Lori Loughlin admitted that her daughters were feeling pressured before she and her husband, Mossimo Giannulli, allegedly bribed USC to let their children in.
“You know, I don’t ever do, I never pushed my kids to — I always say, ‘Do the best you can,’” the actress told Page Six in a 2017 interview.
“For my husband too, their dad, never we were never like, ‘At school you got to get straight A’s.’ We were never those parents. We were always like, ‘You know what? Give it your all. Do the best you can ’cause in life if you give it your all and you do the best you can, that’s it. That’s all you can do.’ And that’s enough, in my opinion, especially with kids. I think we’ve put so much pressure and stress on them. A lot of it is unnecessary and I think it’s important to just have downtime, free time. I never over-scheduled my kids. Never. I always gave them plenty of time to just sit in their playroom and, you know, use their imaginations.”

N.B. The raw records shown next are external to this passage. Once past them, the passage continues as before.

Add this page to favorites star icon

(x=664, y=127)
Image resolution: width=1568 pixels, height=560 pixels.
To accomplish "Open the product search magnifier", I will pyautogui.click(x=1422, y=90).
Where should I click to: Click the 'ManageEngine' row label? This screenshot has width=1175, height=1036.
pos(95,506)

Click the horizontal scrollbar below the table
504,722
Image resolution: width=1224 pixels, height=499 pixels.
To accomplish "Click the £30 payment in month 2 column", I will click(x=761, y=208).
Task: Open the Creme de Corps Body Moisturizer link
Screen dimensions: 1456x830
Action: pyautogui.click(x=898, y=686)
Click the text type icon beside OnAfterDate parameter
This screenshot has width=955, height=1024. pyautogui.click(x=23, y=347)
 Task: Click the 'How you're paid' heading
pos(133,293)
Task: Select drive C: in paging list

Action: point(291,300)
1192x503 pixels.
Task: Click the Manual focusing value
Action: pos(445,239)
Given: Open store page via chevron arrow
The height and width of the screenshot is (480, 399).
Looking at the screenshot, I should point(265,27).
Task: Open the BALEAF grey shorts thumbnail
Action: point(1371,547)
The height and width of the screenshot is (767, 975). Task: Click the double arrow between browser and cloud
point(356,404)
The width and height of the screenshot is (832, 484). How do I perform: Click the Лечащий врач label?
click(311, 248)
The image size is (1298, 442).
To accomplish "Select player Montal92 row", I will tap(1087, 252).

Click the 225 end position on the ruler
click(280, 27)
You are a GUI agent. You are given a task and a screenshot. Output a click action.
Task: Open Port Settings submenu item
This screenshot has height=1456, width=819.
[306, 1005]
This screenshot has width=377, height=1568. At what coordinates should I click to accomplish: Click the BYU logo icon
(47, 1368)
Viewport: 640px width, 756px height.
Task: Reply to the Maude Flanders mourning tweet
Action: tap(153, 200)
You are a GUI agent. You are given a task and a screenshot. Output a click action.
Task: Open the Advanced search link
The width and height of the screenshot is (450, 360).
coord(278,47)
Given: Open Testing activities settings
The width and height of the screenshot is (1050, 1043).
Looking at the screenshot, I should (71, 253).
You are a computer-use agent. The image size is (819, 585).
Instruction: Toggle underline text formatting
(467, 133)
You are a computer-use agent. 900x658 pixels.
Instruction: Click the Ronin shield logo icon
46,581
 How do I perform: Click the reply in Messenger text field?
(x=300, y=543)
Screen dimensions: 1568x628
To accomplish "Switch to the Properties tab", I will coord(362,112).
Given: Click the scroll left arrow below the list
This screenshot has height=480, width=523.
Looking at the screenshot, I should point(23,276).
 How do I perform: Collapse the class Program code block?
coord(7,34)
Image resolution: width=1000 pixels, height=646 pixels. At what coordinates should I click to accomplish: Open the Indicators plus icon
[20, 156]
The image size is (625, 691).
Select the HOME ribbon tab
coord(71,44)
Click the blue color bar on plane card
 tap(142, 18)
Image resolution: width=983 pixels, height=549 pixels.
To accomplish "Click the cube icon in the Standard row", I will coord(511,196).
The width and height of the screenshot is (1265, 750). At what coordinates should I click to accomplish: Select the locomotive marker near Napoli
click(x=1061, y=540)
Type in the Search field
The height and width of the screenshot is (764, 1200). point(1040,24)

Isabella Rose, her older daughter, agreed with her mom’s sentiments in the video.
Prosecutors revealed on Tuesday that they planned to indicted more than 40 people in the “largest college admissions scam ever,” with Loughlin, 54, and Giannulli, 55, on their list.
The couple allegedly “agreed to pay bribes totaling $500,000 in exchange for having their two daughters designated as recruits to the USC crew team — despite the fact that they did not participate in crew — thereby facilitating their admission to USC,” according to the court documents.
Ironically, Loughlin gushed over 20-year-old Isabella Rose and 19-year-old Olivia Jade’s acceptances in a “Today” show interview after the scheme was successful.
Giannulli appeared in court on his conspiracy to commit mail fraud and honest services mail fraud charges Tuesday, while Loughlin was expected to surrender on her charges Wednesday. She was filming in Vancouver when the feds came looking for her.